La tentative de Natali était très certainement sincère, mais se révèle mal exécutée et, au final, totalement ratée.

 

HELL_UP_IN_HARLEM-0Hell Up In Harlem

De Larry Cohen | Blaxploitation

Avec Fred Williamson et Gloria Hendry

Suite au succès de Black Caesar, Larry Cohen et Fred Williamson remettent le couvert pour un nouveau chapitre de l’histoire du parrain noir de Harlem.

Cette fois-ci, Tommy Gibbs doit faire à une tentative d’assassinat orchestrée par la police de New York à laquelle il échappe de justesse. Bien décidé à se venger, il rassemble ses hommes et prépare la contre-attaque.

Le héros est toujours aussi cool, l’univers toujours aussi violent, et l’ambiance toujours aussi funky (quelques morceaux ont été composés par James Brown). La mise en scène de Cohen, souvent caméra à l’épaule, épouse les contours de la ville et assure une véritable plongée urbaine.

On regrettera juste quelques longueurs sur la fin, mais pour le reste, Hell Up In Harlem est un pur produit de la blaxploitation, fun et transgressif. Le genre de film qu’on ne fait plus, et qui rappelle très clairement l’importance de Larry Cohen en tant qu’auteur de cinéma de genre.

 

RAZE_webRaze

De Josh C. Waller | Action / Drame

Avec Zoë Bell et Doug Jones

Cinquante femmes se retrouvent mystérieusement emprisonnées dans un sous-sol. Elles comprennent bien vite qu’elles vont être forcées de s’entretuer pour contenter les déviances d’un groupe d’aristos bien vrillés.
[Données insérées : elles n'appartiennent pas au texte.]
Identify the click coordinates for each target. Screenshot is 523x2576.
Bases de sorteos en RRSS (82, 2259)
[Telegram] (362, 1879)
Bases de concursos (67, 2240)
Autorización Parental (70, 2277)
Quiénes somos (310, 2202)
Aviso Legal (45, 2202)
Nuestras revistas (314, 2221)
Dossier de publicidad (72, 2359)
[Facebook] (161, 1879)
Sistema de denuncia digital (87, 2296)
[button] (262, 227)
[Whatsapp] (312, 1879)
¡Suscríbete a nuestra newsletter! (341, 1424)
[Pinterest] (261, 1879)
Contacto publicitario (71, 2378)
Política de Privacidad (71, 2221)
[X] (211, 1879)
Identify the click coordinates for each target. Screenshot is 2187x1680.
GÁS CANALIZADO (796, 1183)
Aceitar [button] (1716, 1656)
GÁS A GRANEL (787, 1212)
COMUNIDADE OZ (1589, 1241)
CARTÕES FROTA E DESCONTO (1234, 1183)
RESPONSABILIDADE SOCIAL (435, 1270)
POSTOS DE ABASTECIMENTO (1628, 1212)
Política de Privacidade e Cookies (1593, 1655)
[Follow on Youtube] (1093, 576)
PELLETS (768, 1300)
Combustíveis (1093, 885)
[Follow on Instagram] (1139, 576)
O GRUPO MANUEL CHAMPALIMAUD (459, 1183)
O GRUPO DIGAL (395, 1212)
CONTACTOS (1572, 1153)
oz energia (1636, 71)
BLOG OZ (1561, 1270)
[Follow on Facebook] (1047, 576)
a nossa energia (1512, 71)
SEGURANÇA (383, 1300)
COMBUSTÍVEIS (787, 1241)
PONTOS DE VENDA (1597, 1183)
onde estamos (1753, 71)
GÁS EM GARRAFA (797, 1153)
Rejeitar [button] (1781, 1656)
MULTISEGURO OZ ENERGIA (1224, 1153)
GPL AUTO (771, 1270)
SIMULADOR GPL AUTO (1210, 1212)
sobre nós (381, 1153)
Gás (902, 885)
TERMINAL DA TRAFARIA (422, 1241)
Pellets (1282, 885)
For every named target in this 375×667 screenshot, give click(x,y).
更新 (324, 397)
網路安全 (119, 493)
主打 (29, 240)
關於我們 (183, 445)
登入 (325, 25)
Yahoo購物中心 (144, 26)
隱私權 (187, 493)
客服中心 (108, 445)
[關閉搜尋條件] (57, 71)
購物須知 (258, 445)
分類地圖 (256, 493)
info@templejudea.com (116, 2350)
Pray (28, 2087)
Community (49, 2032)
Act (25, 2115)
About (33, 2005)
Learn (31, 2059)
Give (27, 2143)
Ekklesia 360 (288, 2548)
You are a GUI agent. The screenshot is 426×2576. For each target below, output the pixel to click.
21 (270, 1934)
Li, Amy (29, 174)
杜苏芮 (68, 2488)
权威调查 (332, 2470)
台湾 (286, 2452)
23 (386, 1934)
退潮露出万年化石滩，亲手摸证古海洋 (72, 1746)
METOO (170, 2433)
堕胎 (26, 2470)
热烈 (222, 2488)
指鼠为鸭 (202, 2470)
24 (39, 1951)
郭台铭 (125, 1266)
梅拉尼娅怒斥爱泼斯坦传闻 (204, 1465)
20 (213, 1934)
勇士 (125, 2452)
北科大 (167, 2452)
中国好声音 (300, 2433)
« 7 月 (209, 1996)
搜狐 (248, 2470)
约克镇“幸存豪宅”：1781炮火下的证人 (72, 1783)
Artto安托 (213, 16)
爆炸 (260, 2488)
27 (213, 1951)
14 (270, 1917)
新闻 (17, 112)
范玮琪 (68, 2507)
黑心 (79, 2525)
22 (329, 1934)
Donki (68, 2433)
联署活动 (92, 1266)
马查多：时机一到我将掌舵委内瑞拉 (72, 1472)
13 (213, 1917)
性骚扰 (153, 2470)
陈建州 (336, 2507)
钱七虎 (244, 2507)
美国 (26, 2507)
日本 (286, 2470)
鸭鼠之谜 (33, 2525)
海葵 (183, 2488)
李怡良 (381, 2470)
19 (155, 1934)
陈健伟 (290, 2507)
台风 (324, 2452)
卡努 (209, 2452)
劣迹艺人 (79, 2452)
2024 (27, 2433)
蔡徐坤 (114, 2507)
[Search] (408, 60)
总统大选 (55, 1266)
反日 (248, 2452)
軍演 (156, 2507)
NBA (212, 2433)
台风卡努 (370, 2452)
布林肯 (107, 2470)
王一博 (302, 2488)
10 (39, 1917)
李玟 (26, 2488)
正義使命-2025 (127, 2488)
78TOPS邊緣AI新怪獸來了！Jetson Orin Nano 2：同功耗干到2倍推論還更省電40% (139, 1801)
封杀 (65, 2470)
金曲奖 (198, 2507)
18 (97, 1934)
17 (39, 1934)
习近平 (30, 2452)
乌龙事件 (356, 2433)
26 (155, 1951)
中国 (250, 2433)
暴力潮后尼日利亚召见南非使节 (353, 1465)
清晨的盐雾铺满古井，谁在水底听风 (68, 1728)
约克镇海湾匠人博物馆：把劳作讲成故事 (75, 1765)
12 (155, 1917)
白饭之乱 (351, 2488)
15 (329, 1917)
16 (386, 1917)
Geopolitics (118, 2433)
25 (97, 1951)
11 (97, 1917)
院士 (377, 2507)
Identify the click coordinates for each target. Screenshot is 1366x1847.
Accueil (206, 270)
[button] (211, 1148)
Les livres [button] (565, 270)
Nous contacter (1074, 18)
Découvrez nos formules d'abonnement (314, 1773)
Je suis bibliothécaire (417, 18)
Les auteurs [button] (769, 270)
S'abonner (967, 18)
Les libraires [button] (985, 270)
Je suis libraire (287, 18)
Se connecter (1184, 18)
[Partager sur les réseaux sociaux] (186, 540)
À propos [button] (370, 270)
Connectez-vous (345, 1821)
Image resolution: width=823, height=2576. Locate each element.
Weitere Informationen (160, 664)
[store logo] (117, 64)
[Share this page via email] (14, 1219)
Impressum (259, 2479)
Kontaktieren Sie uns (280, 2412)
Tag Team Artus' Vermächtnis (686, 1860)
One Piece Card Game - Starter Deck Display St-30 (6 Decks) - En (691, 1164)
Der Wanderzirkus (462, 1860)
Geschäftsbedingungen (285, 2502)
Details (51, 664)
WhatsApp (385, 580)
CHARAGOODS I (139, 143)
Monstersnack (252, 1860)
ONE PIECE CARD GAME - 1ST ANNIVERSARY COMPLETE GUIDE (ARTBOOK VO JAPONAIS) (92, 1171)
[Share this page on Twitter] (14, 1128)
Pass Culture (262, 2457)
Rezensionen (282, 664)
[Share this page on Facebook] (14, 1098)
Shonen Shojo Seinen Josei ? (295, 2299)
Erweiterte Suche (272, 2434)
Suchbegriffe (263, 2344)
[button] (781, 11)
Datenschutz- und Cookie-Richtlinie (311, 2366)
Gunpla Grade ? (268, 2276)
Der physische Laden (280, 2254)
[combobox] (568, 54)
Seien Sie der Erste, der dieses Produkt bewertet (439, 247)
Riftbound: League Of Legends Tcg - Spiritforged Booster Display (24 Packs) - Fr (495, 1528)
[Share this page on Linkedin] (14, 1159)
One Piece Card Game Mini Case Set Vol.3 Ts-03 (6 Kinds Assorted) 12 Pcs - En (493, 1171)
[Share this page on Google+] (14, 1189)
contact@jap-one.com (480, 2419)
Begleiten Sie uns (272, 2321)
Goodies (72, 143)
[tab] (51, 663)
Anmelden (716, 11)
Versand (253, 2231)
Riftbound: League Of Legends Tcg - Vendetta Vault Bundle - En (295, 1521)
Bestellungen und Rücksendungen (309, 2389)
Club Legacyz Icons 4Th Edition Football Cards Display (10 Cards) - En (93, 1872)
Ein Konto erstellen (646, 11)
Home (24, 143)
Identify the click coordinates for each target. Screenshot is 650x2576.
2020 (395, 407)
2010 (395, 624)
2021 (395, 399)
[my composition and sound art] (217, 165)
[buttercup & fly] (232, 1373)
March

Dit comme ça, Raze peut donner l’impression d’être un délire bourrin et fun s’inscrivant parfaitement dans une séance de minuit, où le spectateur fatigué de la journée qui vient de se dérouler peut alors décompresser.

Mais ce n’est pas tout à fait le cas : tout sauf drôle, Raze est également difficilement concevable comme étant fun. Non, le film est avant tout brutal et glauque, sorte de Hostel-like dont les effusions gores sont remplacées par une violence physique et psychologique assez intense. Les coups claquent, les os craquent et le sang gicle.

Entendons-nous, il ne s’agit pas ici d’un grand film sombre et désenchanté ; on reste tout de même dans de la série B d’exploitation. Ainsi, le scénario reste extrêmement minimaliste (qu’il s’agisse de la caractérisation des personnages ou de la structure narrative dans son ensemble) et la mise en scène assez peu inspirée (les combats sont certes efficaces, mais répétitifs dans leur mise en forme).

Mais Raze reste une expérience globalement assez éprouvante, dont le seul sourire sera esquissé par quelques bonnes surprises dans le casting : outre la cascadeuse Zoë Bell dans le rôle principal, on note également la présence du métamorphe Doug Jones en méchant taré, sans oublier un petit caméo de Rosario Dawson.